No matter how much velocity you can give your satellite, its trajectory will either contain the point it was launched from or not be a closed curve.

an object is in orbit if it returns to its previous position in phase space (assuming we are talking about a close orbit).

if we assume the trebuchet to be the only source of speed, then it means the moment the projectile leaves the device it must already be in orbit, implying the same projectile will impact the machine after exactly 1 orbit. (give a look at Newton's cannonball for reference)

So your satellite will either fly away or hit the ground. You can provide most of the velocity with the trebuchet but your satellite needs at least some other source of thrust to correct the orbital trajectory.

Other issues make a trebuchet a poor choice to send a satellite into an orbit.

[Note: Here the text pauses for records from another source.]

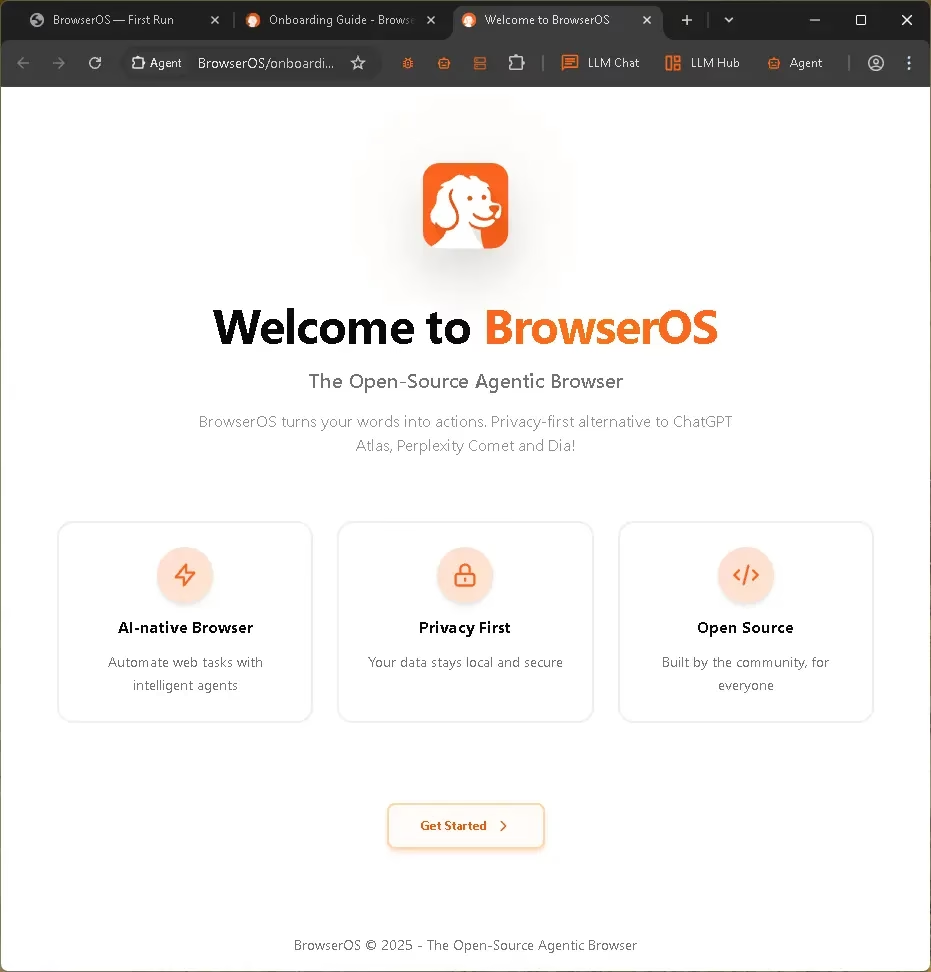
Task: Click the orange robot icon beside the bug
Action: pos(444,63)
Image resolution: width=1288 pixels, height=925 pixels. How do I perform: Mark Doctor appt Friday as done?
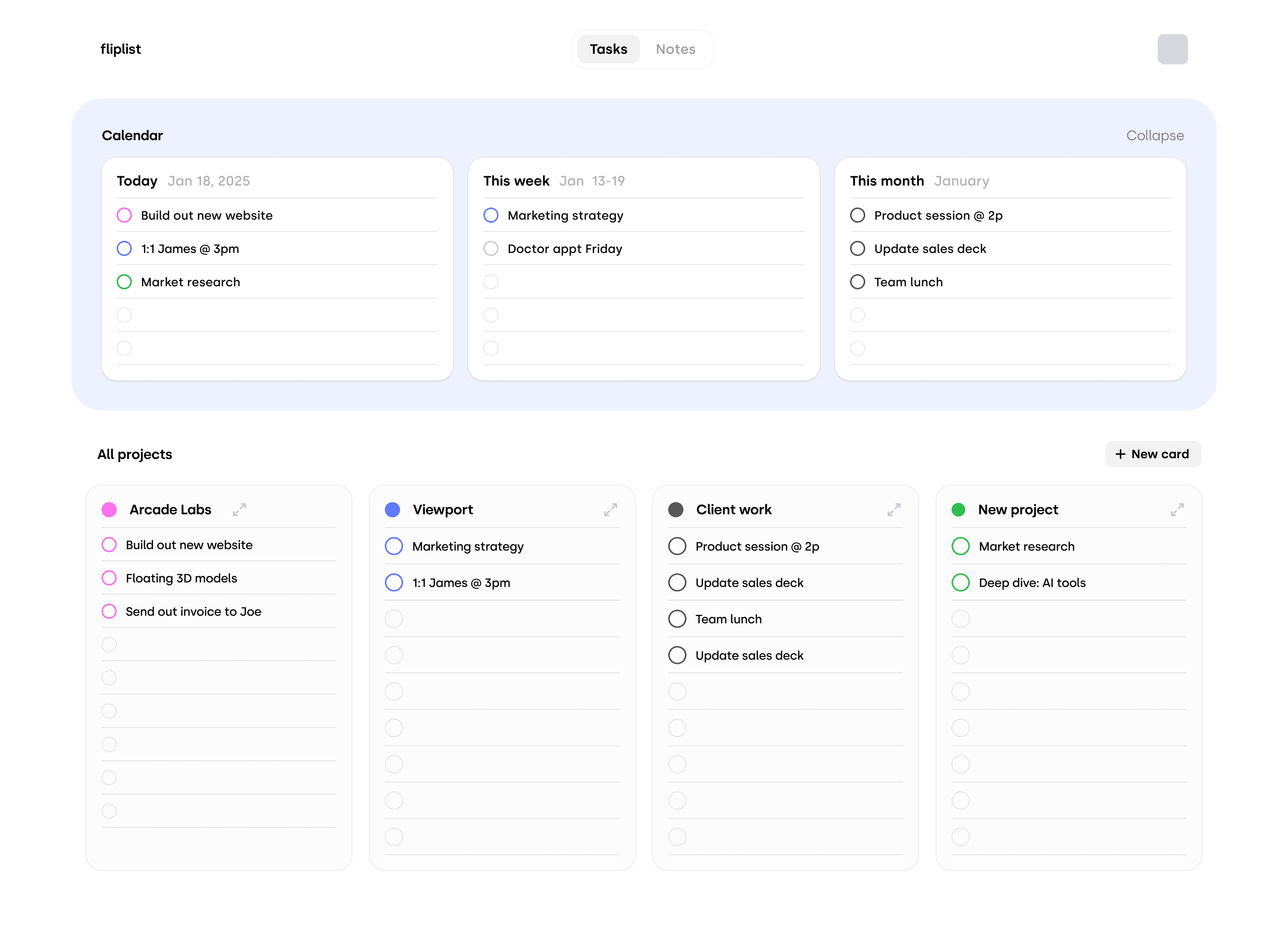coord(490,249)
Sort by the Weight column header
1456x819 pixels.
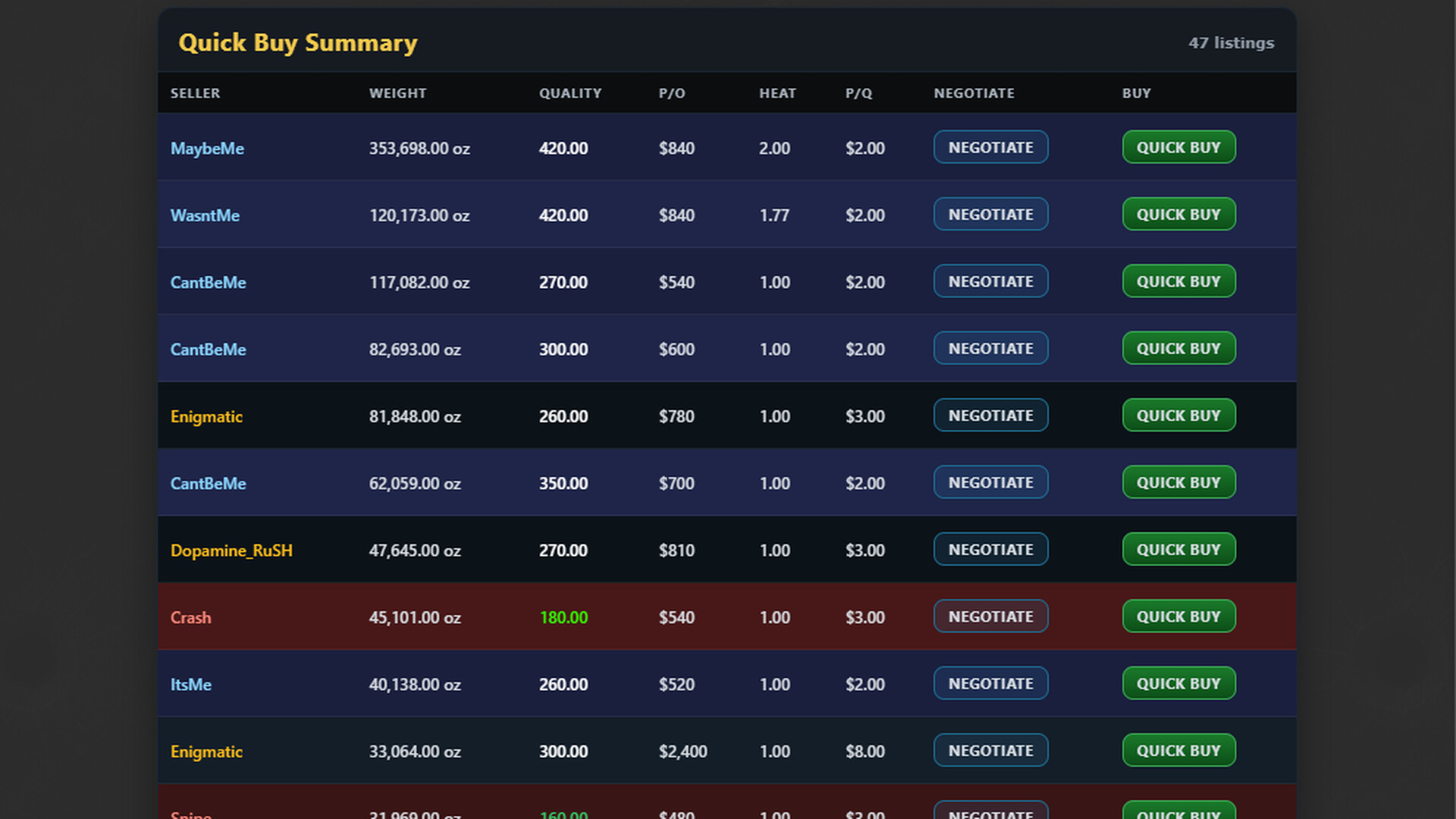coord(397,93)
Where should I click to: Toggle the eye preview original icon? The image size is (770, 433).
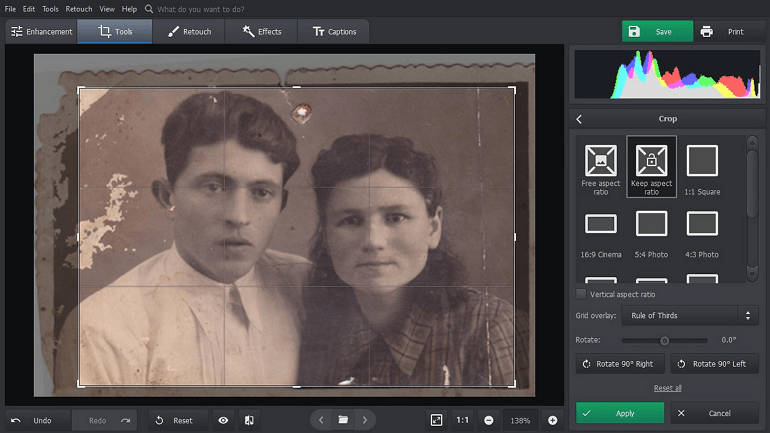[x=223, y=420]
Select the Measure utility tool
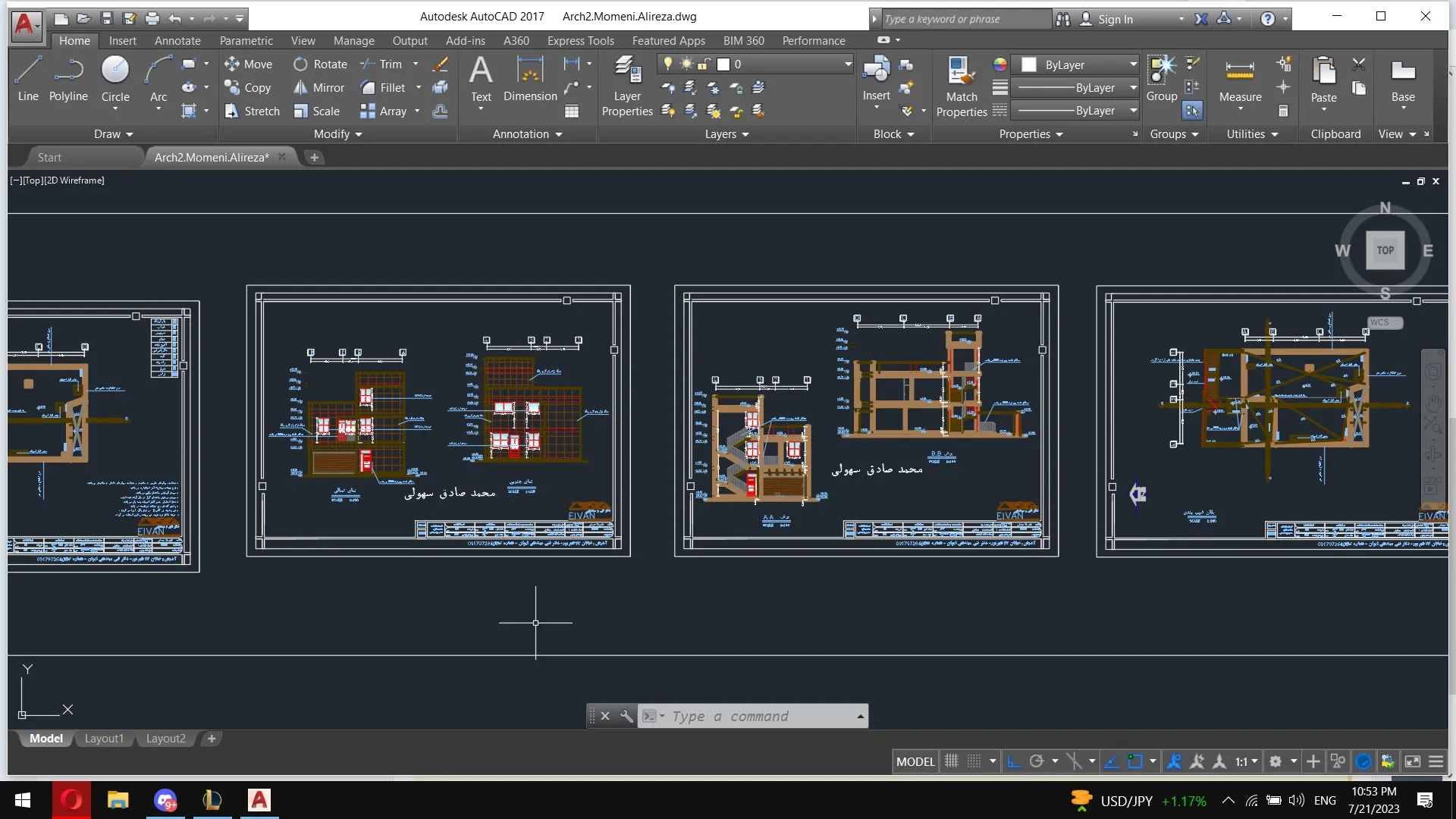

They are powered by gravity, something there ain't much of on the moon (see L.Dutch answer for that).

Trebuchet have a tendency to impress an angular momentum to the projectile something that is undesirable for something that isn't spherical and has active components inside, not to mention it is all energy removed from the velocity you want to deliver to the satellite.

Finally, the trebuchet deliver the energy mechanically so if we assume the your machine can deliver orbital speed to the projectile, we must also assume some part of it will accelerate to the same speed and therefore be subject to a lot of stress.

Ultimately, you need to correct all of these problems, and while this might be possible the trebuchet is ultimately a poor choice especially when compared to simpler, cheaper and more effective alternatives like a coilgun/mass driver.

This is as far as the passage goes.